Are you chronically stressed out, chronically fatigued, or both? Are you careful about your diet and lifestyle but nothing works? You may want to consider whether post-traumatic stress disorder (PTSD) plays a role in your poor stress-handling ability.
Studies show PTSD alters the body’s ability to regulate cortisol, our primary stress hormone produced by the adrenal glands. People with poor adrenal function suffer from usually either low cortisol or high cortisol.
Altered cortisol levels increase the risk for developing chronic conditions, such as autoimmune disease, chronic pain, or chronic inflammation.
Not just war veterans suffer from PTSD. In fact, more women than men suffer from PTSD.
Why? For one, more girls than boys suffer sexual abuse as children, predisposing women to more severe reactions to traumas later in life. Researchers also found that sexual trauma causes more emotional suffering and is more likely to contribute to a PTSD than other types of trauma.
Women are also biologically more prone to PTSD than men.
Low cortisol causes low blood sugar, blacking out when standing up, weakness and fatigue, waking up at 3 or 4 a.m., depression, hypersensitivity, and an inability to cope with stress.
High cortisol causes symptoms of insomnia, not feeling rested after sleep, weight gain around the abdomen, anxiety, chronic stress, and hormonal imbalances.
Supporting adrenal function is fundamental to good health. The first place to start is with diet, as many cases of =low or high cortisol are simply a matter of too much sugar and too many processed carbohydrates.
Undiagnosed immune reactions to foods, such as gluten, dairy, egg, and soy can trigger adrenal issues.
An undiagnosed and chronic parasitic, viral, or bacterial infection can take their toll on the body’s stress handling abilities and cause low or high cortisol.
And, of course, lifestyle factors affect adrenal function. Over exercising, over working, not getting enough sleep, or being in a stressful job or relationship can certainly tax your adrenals and lead to altered cortisol.
But if you have been addressed all those and low or high cortisol persists, it’s time to investigate whether PTSD is a contributing factor.
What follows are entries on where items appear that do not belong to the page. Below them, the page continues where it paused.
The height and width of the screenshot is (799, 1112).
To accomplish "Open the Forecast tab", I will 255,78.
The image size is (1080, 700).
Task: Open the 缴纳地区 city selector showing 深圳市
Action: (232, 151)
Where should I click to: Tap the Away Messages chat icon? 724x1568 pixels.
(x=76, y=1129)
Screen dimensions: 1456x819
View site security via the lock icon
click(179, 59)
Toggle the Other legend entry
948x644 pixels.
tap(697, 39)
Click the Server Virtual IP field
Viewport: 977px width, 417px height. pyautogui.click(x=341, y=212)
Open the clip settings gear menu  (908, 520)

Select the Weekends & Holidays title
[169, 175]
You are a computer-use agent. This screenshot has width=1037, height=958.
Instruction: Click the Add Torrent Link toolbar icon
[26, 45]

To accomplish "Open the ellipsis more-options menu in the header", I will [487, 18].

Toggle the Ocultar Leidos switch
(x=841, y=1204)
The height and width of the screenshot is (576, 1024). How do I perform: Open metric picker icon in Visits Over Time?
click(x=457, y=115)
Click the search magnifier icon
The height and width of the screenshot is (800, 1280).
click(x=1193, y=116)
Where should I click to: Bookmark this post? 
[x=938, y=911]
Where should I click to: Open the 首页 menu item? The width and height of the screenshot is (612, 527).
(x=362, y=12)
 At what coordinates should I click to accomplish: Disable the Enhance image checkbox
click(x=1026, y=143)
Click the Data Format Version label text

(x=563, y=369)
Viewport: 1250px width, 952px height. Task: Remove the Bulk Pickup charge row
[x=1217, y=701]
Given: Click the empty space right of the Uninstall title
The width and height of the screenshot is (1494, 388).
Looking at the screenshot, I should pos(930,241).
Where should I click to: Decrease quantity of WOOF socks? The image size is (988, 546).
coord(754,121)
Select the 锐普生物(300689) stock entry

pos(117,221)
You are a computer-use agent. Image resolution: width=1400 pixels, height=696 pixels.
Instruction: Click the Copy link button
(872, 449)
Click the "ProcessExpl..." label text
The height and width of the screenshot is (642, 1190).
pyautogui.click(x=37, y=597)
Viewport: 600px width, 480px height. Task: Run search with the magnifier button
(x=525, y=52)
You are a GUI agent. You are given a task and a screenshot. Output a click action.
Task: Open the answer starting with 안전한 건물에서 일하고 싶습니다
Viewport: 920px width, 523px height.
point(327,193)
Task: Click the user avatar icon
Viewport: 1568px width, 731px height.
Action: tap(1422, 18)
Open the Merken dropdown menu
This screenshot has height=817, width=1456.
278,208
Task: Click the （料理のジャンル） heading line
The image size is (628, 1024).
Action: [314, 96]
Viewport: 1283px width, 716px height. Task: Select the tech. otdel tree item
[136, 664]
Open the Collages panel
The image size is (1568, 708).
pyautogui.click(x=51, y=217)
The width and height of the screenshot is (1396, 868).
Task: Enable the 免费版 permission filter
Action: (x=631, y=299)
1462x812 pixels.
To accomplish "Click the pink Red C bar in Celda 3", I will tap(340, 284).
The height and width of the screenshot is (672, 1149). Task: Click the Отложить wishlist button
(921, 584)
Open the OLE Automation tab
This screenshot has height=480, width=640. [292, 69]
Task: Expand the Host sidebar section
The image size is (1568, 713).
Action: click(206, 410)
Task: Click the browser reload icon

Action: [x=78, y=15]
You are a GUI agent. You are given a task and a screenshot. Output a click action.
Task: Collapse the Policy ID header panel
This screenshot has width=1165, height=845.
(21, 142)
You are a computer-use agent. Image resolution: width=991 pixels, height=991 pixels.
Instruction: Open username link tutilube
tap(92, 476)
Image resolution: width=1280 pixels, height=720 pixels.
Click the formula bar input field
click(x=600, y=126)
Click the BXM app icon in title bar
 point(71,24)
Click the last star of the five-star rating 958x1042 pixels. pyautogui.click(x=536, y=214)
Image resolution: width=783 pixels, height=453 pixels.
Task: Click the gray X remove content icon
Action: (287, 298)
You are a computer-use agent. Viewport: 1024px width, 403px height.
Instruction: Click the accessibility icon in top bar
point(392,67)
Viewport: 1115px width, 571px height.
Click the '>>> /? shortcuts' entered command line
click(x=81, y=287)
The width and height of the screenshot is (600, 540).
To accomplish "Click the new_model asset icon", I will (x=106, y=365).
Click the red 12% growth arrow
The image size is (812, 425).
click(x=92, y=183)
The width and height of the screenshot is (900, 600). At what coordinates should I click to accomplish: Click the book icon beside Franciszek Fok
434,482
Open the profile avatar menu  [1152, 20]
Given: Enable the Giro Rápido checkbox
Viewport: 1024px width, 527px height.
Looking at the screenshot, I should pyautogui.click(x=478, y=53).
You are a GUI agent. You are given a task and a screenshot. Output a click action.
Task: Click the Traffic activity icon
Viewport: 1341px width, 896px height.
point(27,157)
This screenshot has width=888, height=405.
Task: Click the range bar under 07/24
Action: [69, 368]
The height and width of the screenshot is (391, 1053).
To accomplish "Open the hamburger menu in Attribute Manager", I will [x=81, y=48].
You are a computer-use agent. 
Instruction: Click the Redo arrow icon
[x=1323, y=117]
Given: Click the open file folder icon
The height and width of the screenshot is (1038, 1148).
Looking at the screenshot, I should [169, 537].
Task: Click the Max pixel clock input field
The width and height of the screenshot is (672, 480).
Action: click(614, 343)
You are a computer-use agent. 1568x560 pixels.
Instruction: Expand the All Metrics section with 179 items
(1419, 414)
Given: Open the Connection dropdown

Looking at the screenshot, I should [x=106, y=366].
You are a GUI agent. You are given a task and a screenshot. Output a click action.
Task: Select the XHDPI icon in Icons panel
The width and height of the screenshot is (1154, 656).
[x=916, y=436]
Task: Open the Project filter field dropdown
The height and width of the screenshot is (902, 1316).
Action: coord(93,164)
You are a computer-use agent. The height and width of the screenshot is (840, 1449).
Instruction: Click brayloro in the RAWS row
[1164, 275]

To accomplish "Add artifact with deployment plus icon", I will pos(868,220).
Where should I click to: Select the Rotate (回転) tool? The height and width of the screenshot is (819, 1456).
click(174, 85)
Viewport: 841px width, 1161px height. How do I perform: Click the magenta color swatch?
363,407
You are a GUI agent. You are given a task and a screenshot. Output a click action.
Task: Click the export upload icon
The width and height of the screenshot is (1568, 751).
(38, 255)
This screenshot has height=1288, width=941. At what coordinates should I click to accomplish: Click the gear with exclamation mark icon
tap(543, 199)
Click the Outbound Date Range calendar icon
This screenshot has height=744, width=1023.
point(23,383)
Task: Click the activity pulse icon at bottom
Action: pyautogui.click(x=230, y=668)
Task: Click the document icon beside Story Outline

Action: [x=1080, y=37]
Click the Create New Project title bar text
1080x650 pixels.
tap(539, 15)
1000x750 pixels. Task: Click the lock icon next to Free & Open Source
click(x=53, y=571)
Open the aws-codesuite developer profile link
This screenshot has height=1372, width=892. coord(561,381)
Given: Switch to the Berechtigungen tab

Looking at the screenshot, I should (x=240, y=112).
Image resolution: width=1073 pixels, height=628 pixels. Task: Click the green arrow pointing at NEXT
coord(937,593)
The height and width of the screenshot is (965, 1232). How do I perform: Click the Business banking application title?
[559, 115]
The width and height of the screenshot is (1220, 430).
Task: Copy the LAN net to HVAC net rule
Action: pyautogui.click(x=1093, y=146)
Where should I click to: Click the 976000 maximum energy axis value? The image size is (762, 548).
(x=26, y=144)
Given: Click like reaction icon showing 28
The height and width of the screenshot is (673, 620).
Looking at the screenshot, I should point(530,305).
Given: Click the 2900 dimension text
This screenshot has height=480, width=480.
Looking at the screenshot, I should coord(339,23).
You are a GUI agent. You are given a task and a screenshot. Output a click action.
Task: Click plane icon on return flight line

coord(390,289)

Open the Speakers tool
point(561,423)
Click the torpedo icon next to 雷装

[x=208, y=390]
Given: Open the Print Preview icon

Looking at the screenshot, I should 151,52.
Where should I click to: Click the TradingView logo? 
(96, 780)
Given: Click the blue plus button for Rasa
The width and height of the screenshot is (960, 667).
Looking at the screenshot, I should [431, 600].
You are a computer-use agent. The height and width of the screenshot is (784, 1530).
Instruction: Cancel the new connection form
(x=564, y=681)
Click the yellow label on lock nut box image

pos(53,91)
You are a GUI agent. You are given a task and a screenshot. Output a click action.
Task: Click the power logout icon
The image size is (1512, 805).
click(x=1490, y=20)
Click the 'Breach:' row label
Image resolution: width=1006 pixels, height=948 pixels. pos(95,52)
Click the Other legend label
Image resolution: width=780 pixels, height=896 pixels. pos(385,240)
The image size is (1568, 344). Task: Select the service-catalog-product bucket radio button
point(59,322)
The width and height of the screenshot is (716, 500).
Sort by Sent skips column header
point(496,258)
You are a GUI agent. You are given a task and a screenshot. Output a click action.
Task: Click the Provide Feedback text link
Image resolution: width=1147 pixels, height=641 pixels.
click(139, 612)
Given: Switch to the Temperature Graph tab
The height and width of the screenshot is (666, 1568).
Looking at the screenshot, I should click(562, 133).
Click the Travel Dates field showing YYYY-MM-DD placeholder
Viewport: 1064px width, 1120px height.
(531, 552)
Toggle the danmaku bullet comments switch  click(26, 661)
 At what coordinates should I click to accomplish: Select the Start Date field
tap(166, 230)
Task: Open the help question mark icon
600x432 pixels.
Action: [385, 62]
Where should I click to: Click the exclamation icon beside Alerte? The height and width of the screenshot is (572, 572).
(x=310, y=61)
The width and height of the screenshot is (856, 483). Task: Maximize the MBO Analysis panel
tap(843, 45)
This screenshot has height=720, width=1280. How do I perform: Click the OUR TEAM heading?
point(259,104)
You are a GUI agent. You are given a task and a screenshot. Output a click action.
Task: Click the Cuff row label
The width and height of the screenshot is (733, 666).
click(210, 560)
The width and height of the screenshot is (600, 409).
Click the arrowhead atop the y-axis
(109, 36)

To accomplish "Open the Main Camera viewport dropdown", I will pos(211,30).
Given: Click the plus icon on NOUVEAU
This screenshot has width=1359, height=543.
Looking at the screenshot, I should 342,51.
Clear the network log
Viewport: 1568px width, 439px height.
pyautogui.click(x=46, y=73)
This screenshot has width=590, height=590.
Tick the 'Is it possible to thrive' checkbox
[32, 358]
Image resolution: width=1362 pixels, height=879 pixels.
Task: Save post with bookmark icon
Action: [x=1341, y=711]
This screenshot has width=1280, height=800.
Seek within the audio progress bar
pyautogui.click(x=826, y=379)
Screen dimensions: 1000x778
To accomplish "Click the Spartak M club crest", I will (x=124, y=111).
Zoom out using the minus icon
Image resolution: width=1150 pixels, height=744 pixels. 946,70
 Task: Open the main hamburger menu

Studies have shown that PTSD can cause low or high cortisol. An interesting finding is that people tend to have low cortisol if both parents suffer from PTSD. This is likely due to both the biological effects of PTSD as well as the child’s environment growing up.
Research has also found that low cortisol is more often associated with the PTSD symptoms of avoidance, withdrawal, and isolation, while high cortisol is associated with hyper arousal and re-experiencing traumatic events.
Cortisol plays a significant role in your physical and mental well-being and if you suspect you may have PTSD, it’s important to seek non-pharmaceutical treatments. Fortunately, PTSD is much studied these days and many treatment options exist.